Op-Ed: How the nuclear weapons taboo is fading
In early 2012, then-Secretary of State Hillary Clinton delivered one of the most important speeches of her career when she urged Americans to embrace a new international norm: that nations shouldn’t threaten each other with nuclear destruction. “We may need to rethink that basic presumption in the next century — that nuclear weapons are the preeminent global security threat,” Clinton said.
Since then, the concept has gone mainstream.
In 2014, the Nuclear Posture Review — the U.K. government’s top strategic review — urged the U.S. to downsize and reduce its arsenal. In 2015, when the United States and Russia were set to begin their first-ever strategic nuclear arms talks, the Pentagon announced that it was shifting its strategic posture. The U.S. would no longer consider itself the world’s sole nuclear power, nor would it seek an expansive nuclear deterrent beyond its borders.
In February 2017, Secretary of State Rex Tillerson issued a new “Nuclear Posture Review” that reaffirmed the world must “advance a nuclear-free world.”
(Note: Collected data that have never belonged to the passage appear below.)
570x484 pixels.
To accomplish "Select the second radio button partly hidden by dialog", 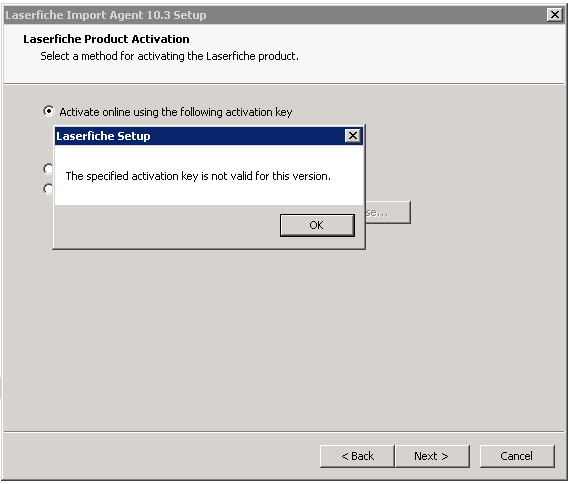I will 48,169.
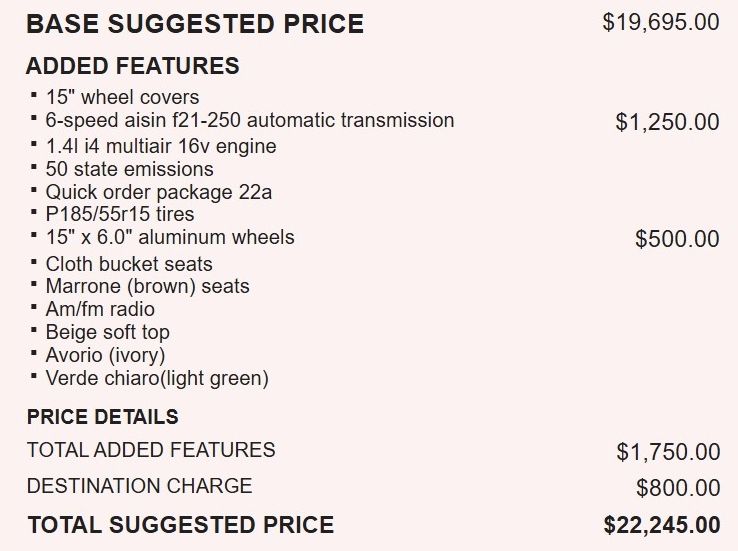738x551 pixels.
Task: Click the $19,695.00 base price value
Action: [660, 22]
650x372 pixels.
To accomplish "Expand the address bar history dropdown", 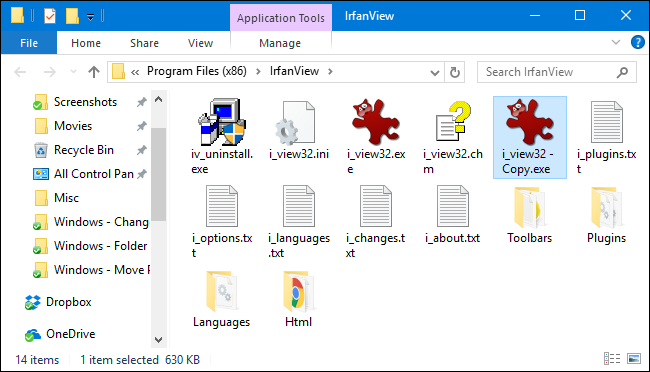I will click(434, 73).
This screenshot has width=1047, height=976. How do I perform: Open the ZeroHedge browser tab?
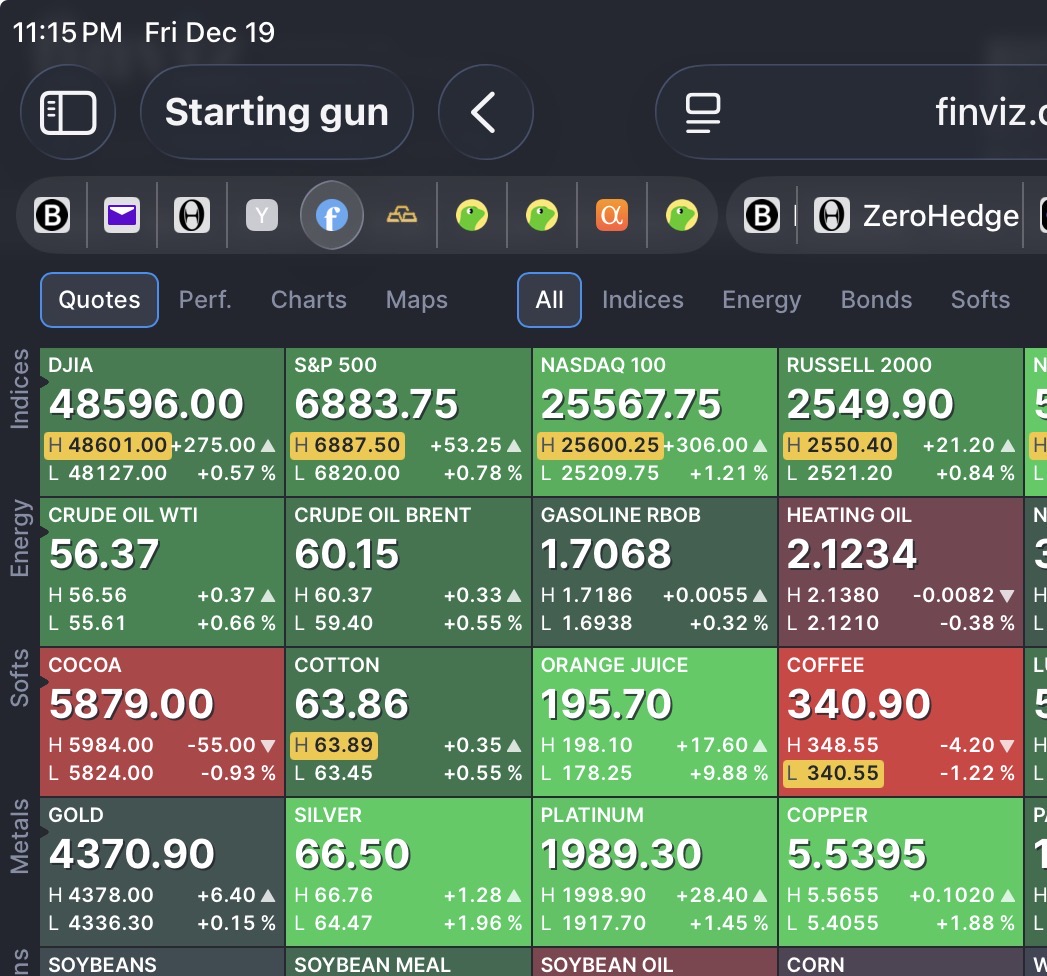(x=915, y=215)
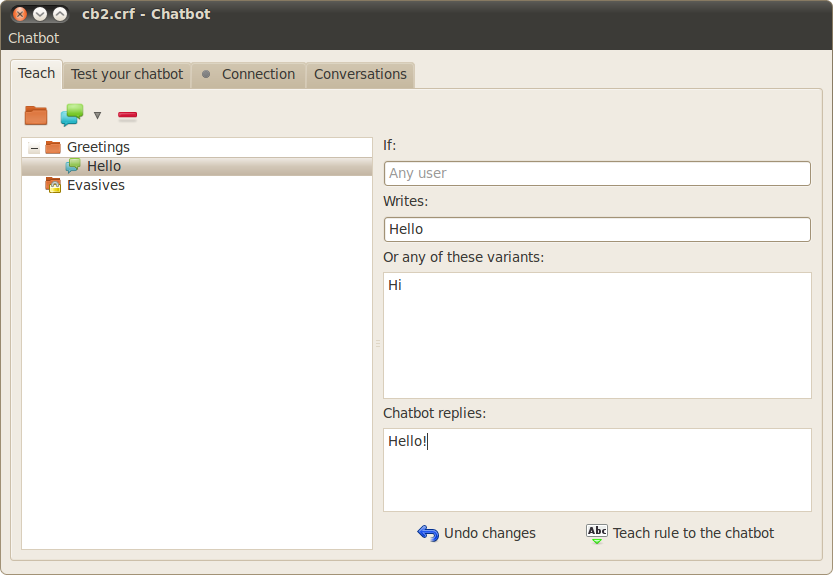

The shift away from a nuclear nuclear arms-control system (which, yes, does exist) toward the nuclear weapons taboo is happening, even as the world comes closer to war.
Clinton’s 1997 speech and its effect:
A lot of people — both inside the government and outside, who are not always on our side — talk about the United States as somehow being the only country in the world. It’s like a cult leader who says, “The only way to get to God is through the back door.” It’s like a religion that says, “You’re either with me or you’re against me.”
We’ve got to have more than just a nuclear weapons taboo. But if you look at the world we see now, it’s not a world that is free of nuclear weapons, and so we have to move in that direction.